1.  Admitir  los  cargos  único y primero, respectivamente, propuestos en las demandas promovidas  por  los  defensores  de Fabio Orlando Aponte Suárez y  Gustavo Adolfo Ramírez Estupiñán.   

2.  Inadmitir, por  las  razones consignadas en las motivaciones de esta decisión, el cargo segundo  de   la  demanda  de  casación  presentada  por  el  defensor  de  Gustavo Adolfo Ramírez Estupiñán.   

De  conformidad  con lo dispuesto  en   el   artículo   184   de   la   Ley   906  de  2004,  es  viable  la   interposición    del    mecanismo    de   insistencia   en  los  términos   

precisados atrás por la Sala, con relación  al citado reproche.   

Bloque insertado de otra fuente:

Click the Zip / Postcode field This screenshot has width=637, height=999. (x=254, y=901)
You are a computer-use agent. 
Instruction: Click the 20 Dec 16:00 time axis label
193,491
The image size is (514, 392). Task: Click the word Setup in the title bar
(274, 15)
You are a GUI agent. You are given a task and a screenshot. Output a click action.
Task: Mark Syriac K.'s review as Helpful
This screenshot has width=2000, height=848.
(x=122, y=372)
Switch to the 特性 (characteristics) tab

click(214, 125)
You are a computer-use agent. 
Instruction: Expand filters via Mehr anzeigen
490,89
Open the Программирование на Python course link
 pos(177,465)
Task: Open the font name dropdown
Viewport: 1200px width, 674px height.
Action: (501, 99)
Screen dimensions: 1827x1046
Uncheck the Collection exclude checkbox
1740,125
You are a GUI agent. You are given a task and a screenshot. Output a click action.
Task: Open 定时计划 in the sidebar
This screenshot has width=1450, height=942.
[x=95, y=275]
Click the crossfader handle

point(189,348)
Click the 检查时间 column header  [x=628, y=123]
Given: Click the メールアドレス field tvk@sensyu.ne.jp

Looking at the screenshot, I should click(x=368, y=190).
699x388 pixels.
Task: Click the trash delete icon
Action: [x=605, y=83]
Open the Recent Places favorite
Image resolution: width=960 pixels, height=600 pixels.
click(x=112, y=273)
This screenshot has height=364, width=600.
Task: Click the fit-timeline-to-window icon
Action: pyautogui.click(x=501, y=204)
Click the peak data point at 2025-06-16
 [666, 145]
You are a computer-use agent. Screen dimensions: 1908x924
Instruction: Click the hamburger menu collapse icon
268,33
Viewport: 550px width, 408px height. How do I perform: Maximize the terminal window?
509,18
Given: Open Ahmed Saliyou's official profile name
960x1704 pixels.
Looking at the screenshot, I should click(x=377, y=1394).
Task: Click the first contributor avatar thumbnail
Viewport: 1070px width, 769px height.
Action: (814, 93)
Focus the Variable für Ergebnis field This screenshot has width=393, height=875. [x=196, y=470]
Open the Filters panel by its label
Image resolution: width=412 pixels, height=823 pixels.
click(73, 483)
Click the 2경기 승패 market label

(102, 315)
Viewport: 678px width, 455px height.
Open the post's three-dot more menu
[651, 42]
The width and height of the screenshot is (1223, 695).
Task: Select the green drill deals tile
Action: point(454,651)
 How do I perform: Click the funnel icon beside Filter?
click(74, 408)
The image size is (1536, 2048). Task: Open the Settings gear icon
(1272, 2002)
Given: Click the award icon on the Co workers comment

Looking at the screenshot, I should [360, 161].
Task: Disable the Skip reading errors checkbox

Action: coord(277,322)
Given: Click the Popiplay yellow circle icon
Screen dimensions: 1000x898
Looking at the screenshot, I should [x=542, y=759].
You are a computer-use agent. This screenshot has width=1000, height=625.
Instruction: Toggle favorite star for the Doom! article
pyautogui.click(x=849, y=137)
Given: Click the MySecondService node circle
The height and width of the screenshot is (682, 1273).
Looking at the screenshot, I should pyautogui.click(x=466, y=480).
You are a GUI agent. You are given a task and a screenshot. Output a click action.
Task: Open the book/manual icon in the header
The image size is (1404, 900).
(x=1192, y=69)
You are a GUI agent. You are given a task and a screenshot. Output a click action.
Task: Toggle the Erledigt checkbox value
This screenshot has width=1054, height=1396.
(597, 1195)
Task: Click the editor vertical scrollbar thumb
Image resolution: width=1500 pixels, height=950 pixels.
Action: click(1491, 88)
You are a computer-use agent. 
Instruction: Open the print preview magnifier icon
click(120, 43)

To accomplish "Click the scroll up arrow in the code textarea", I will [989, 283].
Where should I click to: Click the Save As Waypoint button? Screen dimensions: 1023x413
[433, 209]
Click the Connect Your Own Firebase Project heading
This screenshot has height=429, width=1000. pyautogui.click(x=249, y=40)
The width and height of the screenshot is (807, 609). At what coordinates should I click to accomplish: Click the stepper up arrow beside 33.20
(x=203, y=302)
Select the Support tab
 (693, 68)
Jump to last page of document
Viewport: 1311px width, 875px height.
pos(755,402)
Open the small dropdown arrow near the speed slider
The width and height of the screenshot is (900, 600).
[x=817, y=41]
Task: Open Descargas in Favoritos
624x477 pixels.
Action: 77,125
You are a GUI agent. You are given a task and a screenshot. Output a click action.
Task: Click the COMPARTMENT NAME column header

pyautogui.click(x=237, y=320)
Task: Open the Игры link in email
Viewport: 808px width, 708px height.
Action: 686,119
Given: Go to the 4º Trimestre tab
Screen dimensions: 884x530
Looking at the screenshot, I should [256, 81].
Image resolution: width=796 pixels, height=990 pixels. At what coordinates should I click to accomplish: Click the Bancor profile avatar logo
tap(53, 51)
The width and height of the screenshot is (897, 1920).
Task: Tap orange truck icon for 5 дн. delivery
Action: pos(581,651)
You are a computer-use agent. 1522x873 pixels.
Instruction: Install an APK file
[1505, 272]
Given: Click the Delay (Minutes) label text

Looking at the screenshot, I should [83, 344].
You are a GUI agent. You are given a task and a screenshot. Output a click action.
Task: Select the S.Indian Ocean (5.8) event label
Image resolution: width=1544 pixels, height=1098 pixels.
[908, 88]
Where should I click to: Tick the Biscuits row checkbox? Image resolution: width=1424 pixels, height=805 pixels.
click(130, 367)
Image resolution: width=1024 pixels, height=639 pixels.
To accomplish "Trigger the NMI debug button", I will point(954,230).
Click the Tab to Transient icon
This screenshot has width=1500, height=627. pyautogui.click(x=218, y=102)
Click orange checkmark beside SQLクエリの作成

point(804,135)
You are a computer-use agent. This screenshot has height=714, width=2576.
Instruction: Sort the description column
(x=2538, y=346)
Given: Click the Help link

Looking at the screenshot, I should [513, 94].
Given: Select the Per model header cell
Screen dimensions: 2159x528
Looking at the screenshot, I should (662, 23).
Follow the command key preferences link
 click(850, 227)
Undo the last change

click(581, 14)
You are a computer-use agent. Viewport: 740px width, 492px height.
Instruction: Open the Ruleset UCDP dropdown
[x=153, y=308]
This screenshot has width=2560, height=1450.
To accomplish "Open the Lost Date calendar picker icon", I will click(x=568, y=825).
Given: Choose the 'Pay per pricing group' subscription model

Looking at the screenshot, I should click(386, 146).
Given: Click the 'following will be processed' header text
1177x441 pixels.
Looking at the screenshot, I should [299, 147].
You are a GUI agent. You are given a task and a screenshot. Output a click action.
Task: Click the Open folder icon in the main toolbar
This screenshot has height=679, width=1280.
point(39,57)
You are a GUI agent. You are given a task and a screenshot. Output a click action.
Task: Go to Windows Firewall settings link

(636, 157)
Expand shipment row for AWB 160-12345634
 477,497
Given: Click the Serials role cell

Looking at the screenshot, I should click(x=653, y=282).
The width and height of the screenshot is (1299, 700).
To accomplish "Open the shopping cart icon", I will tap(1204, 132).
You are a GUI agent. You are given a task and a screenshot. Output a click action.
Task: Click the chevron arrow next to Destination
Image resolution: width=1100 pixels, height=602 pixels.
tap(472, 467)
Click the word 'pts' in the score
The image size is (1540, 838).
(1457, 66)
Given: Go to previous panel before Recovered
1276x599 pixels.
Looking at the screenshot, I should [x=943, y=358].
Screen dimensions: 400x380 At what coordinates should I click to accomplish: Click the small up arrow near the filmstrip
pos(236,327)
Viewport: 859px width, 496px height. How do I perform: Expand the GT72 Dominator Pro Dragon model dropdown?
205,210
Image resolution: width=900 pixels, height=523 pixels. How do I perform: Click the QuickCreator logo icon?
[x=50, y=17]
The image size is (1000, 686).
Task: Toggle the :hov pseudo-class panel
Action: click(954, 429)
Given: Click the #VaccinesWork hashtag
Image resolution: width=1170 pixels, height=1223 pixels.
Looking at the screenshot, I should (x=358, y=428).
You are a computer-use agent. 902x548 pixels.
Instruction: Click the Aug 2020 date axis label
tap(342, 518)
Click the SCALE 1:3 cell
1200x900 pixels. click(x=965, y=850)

3.  Cumplido  con  el anterior presupuesto,  regrese  la diligencias al despacho para señalar día y hora, en ordena cumplir  con  la  audiencia  de  sustentación  del  recurso  de casación, conforme a lo  expuesto en precedencia.   

Cópiese,      notifíquese      y  cúmplase.   

JAVIER  ZAPATA ORTIZ  

JOSÉ  LUIS  BARCELÓ CAMACHO                                           JOSÉ  LEONIDAS  BUSTOS  MARTÍNEZ           

FERNANDO      ALBERTO      CASTRO  CABALLERO                        SIGIFREDO  ESPINOSA    PÉREZ                        

ALFREDO   GÓMEZ   QUINTERO                                          MARIA     DEL     ROSARIO    GONZÁLEZ    DE  LEMOS   

AUGUSTO  J.  IBAÑEZ  GUZMÁN                                          JULIO ENRIQUE SOCHA SALAMANCA   

                                                                                                                                   

NUBIA YOLANDA NOVA GARCIA  

Secretaria  

    

1  Casación  24026  del 20 de octubre de 2005, casación 24610 del 12 de diciembre  de 2005, entre otras.   

2  Providencia del 12 de diciembre de 2005. Rad. 24322.